Als ich sagte ich kannte mich vor 6 Jahren mit Hardware etwas aus, meinte ich dass ich wusste was Aktuell ist, was gut ist und was nicht usw....aber eunbauen oder selber zusammen bauen konnte ich noch nie 


Was haltet Ihr von diesem PC hier? Gutes Angebot? Meinen damaligen PC hatte ich auch da her.

One GameStar PC AMD FX-6100, 6x 3.3 Ghz, 8192MB DDR3, 1000GB, 60 GB

oder diesen?

One Computer Core i7-3770, 4x3.4Ghz, 8192MB DDR3, 1000GB, 22x DVD

oder nen gaaanz anderen?


----------



## Herbboy (13. März 2013)

Die sind zwar ganz gut, aber an sich zu teuer. Bei dem mit AMD-CPU ist die Grafikkarte stärker als bei dem Intel-PC; beim Intel PC wiederum ist die CPU besser.


Aber insgesamt kann man da eine sinnvollere Kombination selber zusammenstellen: eine CPU besser als beim AMD-PC und fast so gut wie die beim Intel-PC, nur deutlich günstiger, wäre ein i5-3470 oder 3570. Und als Grafikkarte kann man da eine AMD 7950 nehmen, die ist besser als beide Karten. Somit hast Du insgesamt nen schnelleren PC als bei one.de

Siehe mein Bild im Anhang, das wäre ein PC, den Du so bei einem Shop wie zB hardwareversand.de zusammenbauen lassen kannst, das kostet dort 20€. Den PC hab ich vor ein paar Wochen schon zusammengestellt, damals wären das 850€ gewesen, das müsste inzwischen ein wenig billiger sein. So ein PC wäre Top für den Preis - DU kannst beim RAM dort 8GB statt 16GB nehmen, ich hatte den damals für jemanden zusammengestellt, der für bestimmte Anwendungen viel RAM braucht. Für Spiele ist das aber unnötig, spart also allein ca 30-40€.

Und man könnte auch eine etwas günstigere CPU nehmen, Netzteil gibt es auch welche um die 50-60€, die gut genug sind.


----------



## Loce (14. März 2013)

Und wie lange ca. könnte ich mit dem von dir genannten System ungefähr ohne Probleme spiele spielen die aktuell sind? 2 Jahre kommt das hin?


----------



## Herbboy (14. März 2013)

Loce schrieb:


> Und wie lange ca. könnte ich mit dem von dir genannten System ungefähr ohne Probleme spiele spielen die aktuell sind? 2 Jahre kommt das hin?

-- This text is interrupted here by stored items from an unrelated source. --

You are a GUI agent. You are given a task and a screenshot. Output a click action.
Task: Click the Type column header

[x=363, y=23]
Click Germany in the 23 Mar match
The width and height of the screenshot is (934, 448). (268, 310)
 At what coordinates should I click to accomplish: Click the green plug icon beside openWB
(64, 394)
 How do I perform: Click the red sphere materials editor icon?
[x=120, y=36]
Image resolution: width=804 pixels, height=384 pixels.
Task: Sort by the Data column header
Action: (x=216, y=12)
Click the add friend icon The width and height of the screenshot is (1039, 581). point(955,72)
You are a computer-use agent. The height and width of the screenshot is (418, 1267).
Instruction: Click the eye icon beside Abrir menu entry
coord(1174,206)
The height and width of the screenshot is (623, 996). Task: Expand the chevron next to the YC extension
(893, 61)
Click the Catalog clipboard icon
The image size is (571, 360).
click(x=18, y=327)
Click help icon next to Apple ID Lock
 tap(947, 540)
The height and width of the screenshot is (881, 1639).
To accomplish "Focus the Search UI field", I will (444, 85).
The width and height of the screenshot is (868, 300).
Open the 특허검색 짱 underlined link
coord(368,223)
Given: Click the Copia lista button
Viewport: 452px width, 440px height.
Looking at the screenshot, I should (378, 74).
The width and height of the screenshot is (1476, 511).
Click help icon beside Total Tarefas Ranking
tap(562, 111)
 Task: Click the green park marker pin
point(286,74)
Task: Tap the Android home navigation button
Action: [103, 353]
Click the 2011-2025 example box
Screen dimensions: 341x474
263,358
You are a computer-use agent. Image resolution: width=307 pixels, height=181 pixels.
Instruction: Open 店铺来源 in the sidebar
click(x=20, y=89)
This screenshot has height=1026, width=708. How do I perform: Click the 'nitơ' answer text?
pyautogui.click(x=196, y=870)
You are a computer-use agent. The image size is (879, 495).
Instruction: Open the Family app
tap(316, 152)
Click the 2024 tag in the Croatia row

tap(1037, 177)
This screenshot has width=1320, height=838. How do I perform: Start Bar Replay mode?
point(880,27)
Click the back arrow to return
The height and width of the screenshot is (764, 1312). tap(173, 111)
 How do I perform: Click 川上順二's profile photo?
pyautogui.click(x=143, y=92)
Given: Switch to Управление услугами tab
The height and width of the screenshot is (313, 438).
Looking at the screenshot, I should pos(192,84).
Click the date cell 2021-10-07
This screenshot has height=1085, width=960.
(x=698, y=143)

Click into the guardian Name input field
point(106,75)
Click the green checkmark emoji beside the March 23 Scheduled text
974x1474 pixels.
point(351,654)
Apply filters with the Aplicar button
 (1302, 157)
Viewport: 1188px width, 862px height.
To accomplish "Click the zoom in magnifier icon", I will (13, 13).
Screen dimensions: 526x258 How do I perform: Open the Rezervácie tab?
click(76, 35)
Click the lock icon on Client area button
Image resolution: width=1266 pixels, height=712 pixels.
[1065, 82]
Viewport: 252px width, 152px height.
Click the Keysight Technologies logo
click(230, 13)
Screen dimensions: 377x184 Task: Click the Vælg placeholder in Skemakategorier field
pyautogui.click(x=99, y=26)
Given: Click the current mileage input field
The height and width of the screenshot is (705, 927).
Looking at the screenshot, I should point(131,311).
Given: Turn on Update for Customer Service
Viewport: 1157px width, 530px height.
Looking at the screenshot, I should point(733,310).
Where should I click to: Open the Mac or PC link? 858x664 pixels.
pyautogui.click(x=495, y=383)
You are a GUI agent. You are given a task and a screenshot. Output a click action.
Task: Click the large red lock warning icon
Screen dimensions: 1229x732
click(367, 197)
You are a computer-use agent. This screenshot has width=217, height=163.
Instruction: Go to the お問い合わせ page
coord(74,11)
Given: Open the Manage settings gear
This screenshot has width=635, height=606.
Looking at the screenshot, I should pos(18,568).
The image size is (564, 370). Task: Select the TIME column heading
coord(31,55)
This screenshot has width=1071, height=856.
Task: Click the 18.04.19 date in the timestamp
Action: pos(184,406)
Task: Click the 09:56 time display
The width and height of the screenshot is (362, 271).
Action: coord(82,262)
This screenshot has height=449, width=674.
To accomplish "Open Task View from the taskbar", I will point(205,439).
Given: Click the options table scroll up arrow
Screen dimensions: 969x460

2 Jahre bestimmt, das dann sogar in 2 Jahren noch auf mittleren Details und nicht "hart an der Grenze auf niedrig" - aber 100% kann man so was nie sagen. Es ist aber sehr unwahrscheinlich, dass in schon einem Jahr so ein Pc nicht mehr reicht, der für heute für alles locker auf hohen Details ausreicht. Und für ca 800-900€ geht es auch nicht besser. Man könnte eine etwas stärkere Grafikkarte einbauen, aber die würde auch nicht viel mehr bringen und auch nicht direkt den PC zB ein ganzes Jahr länger "halten" lassen. Vermutlich wird in 2-3 Jahren dann die Grafikkarte was knapp, und dann ist es kein Problem, ne neue zu kaufen und einzubauen.


----------